On 13/04/23 17:45, Wilco Dijkstra wrote:
> Hi Adhemerval,
> 
>> So at least with current 'close-exponents' from bench-fmod, which was
>> generated from exponents between -10 and 10, the gain is more modest
>> (and normal inputs does show a small regression).  This should be ok, 
>> but I also think we need to outline that A72 gains might not show on
>> different hardware.
> 
> On a SkyLake I'm seeing this for fmod:
> 
>                   master   patch
> subnormals         51.34    45.92 (+11.8%)
> normal             436.9    420.5 (+3.9%)
> close-exponents    56.44    53.11 (+6.3%)
> 
> And on Zen2:
> 
>                   master   patch
> subnormals         10.83    10.39 (+4.2%)
> normal             336.1    335.8 (+0.01%)
> close-exponents    14.90    14.11 (+5.6%)
> 
> So it shows good improvements across the board. It's odd your results on AMD are
> worse than my Zen 2 results - are there large variations between runs? I did quite a
> few runs to get a fast result and increased iterations of the math benchmarks 10x.

I don't see much variation, but I think these numbers on multiple chips
are more than enough.  Could you include them on commit message?

> 
> I can't explain why the gains on AArch64 are so much larger - the reduced instruction
> counts and branches for the common cases seem to make a big difference.
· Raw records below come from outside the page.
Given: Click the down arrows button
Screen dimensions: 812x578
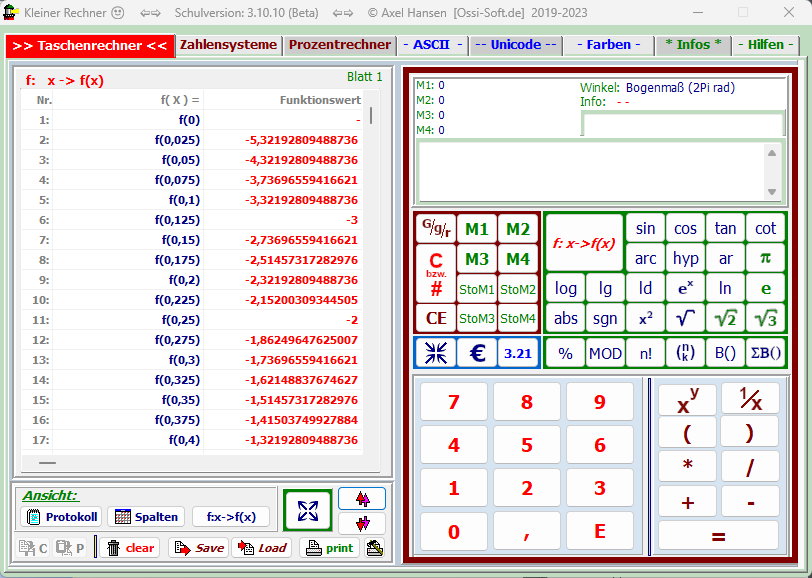Looking at the screenshot, I should pyautogui.click(x=362, y=523).
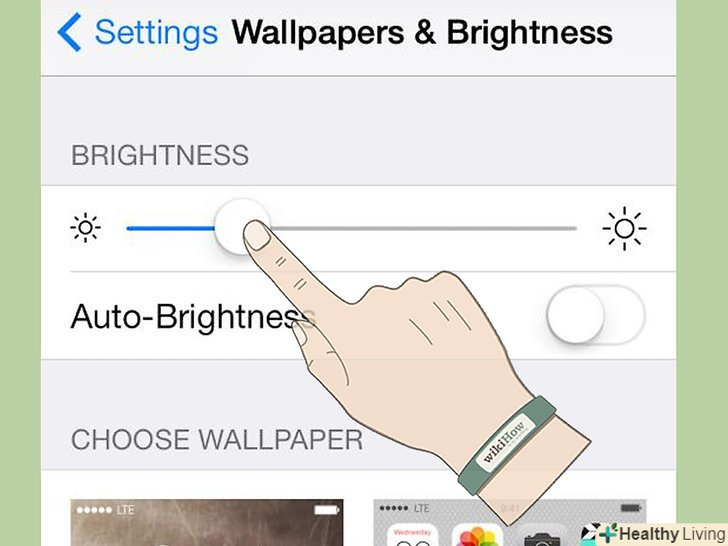Click the Healthy Living logo
Viewport: 728px width, 546px height.
[662, 534]
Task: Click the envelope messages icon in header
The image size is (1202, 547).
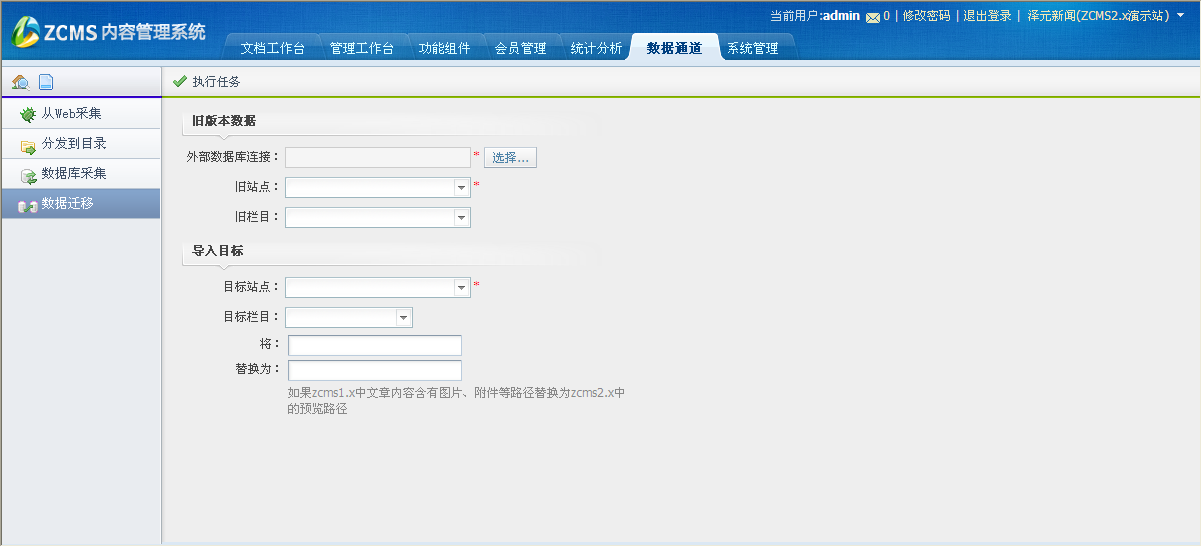Action: point(873,17)
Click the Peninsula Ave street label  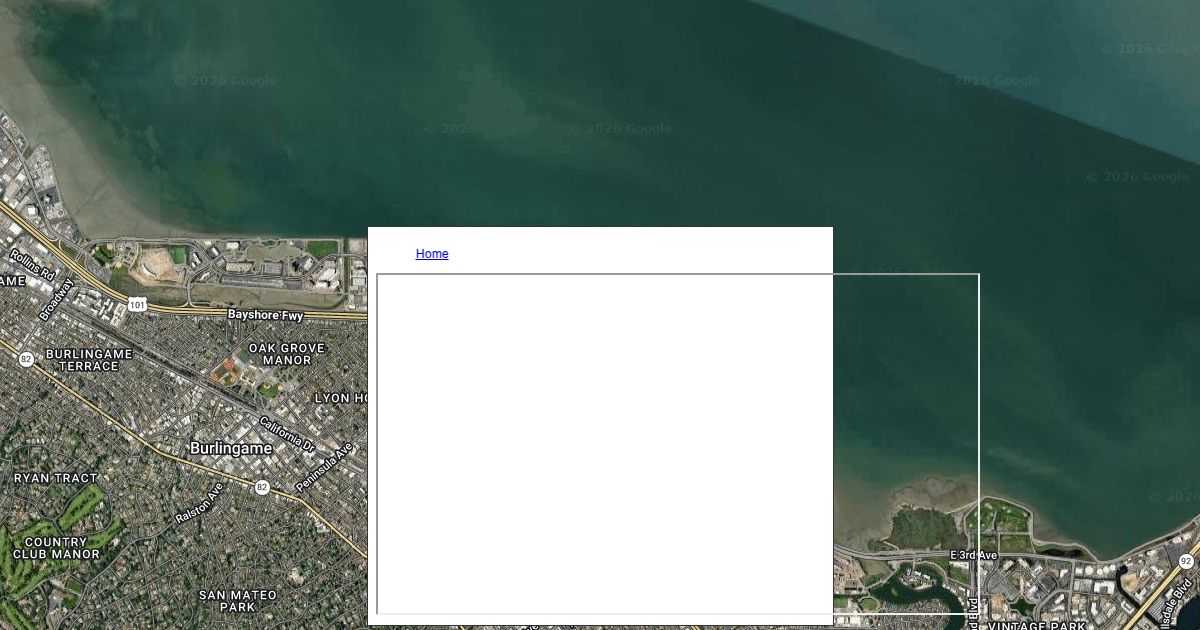325,467
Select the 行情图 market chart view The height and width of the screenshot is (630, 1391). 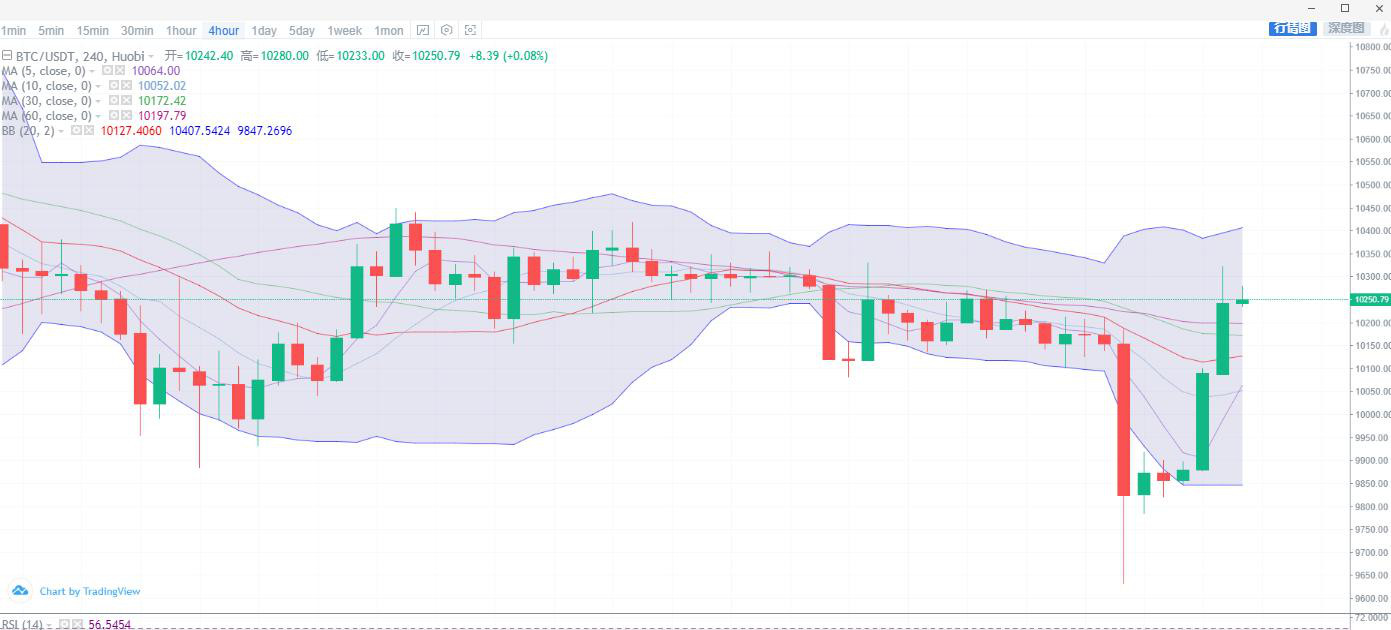point(1291,28)
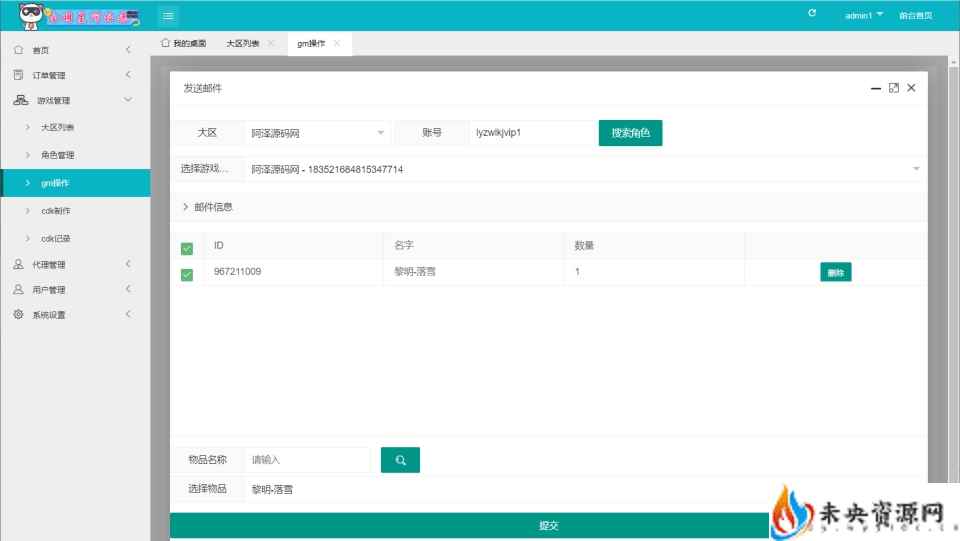Screen dimensions: 960x541
Task: Expand the 邮件信息 section
Action: point(207,207)
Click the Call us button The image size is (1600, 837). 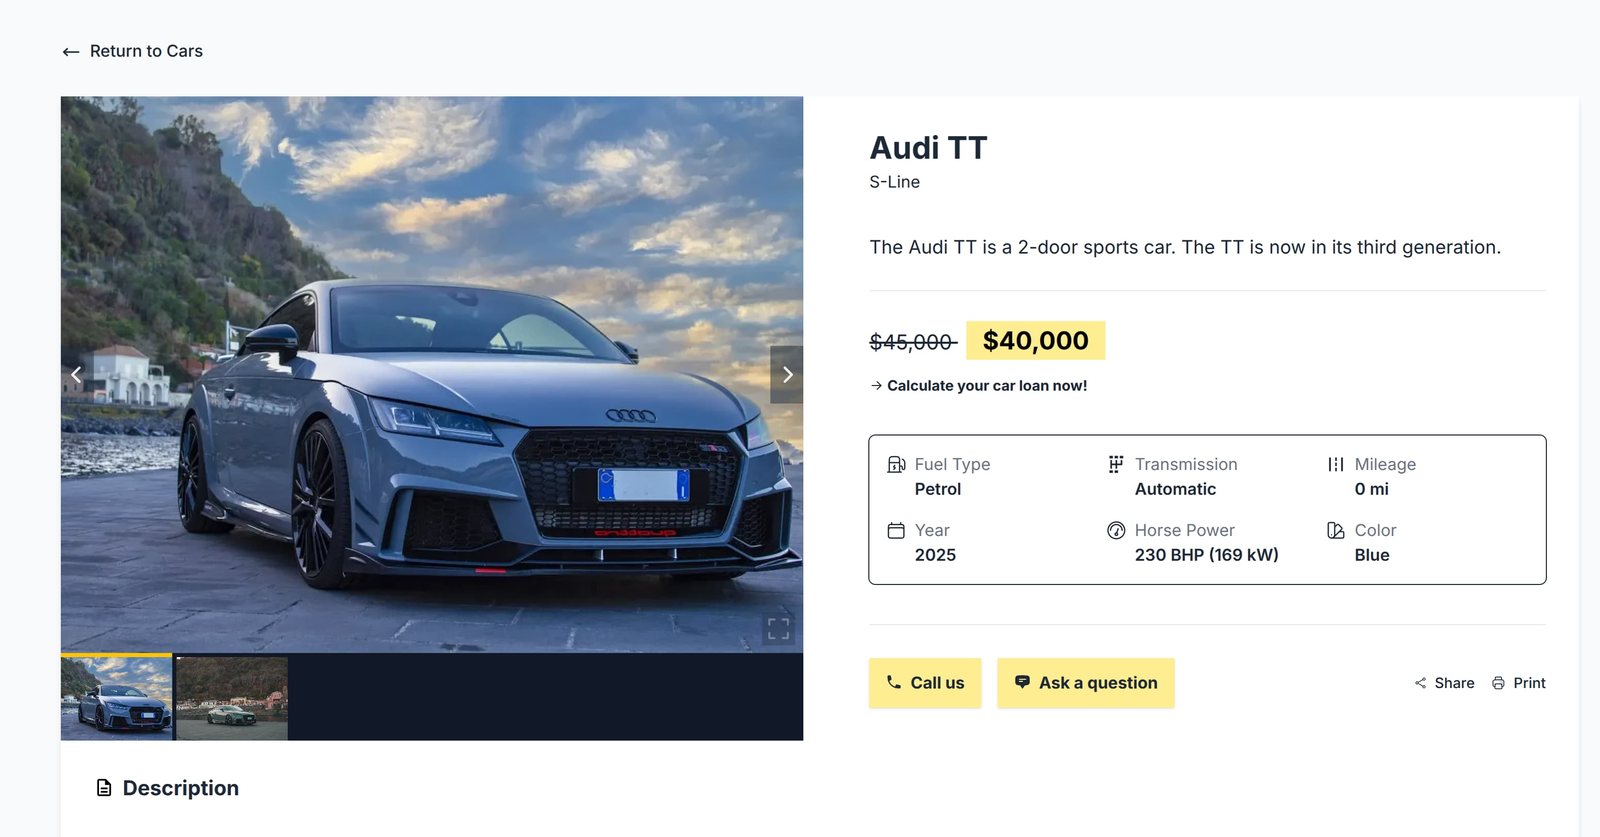coord(925,683)
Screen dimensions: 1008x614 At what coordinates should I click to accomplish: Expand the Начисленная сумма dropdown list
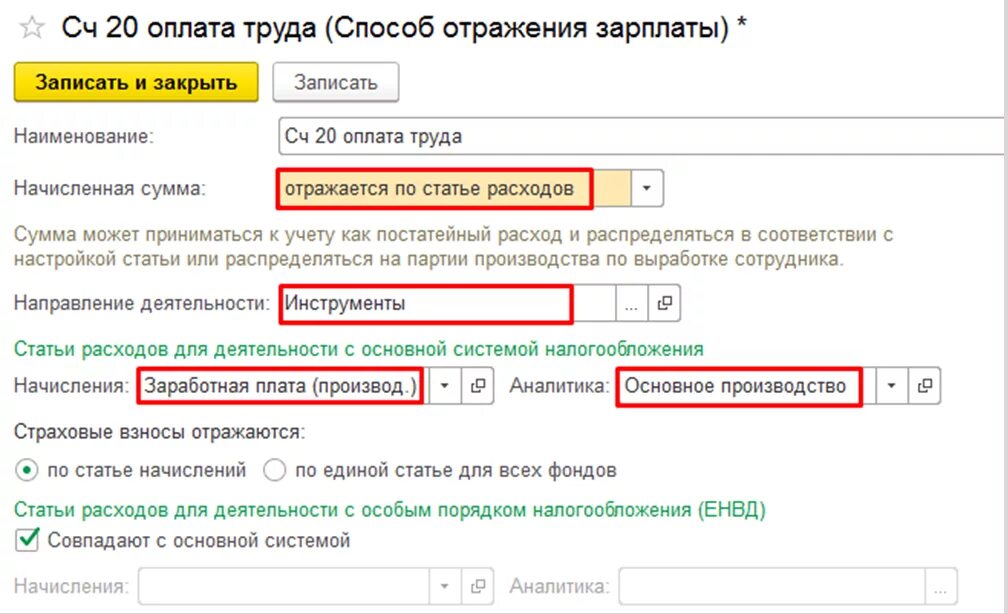[x=647, y=188]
On x86
> there are still many MOVABS instructions which are problematic for decode> 
>> So maybe also add another bench-fmod set for |x/y| < 2^12 to show
>> the potential gains.
> 
> I'm not sure how that would improve things - ideally we need more realistic
> inputs (ie. actual traces) but we could change the existing inputs into workloads
> to give it a more difficult problem. Changing close-exponents into a workload
> shows 11.0% lower latency and 11.9% better throughput on my SkyLake. On Zen 2
> I see 1% lower latency and 7.4% better throughput. Neoverse V1 shows 25.1%
> lower latency and 23.9% better throughput.

Fair enough, I think the only small nit is the clz_uint64 usage then.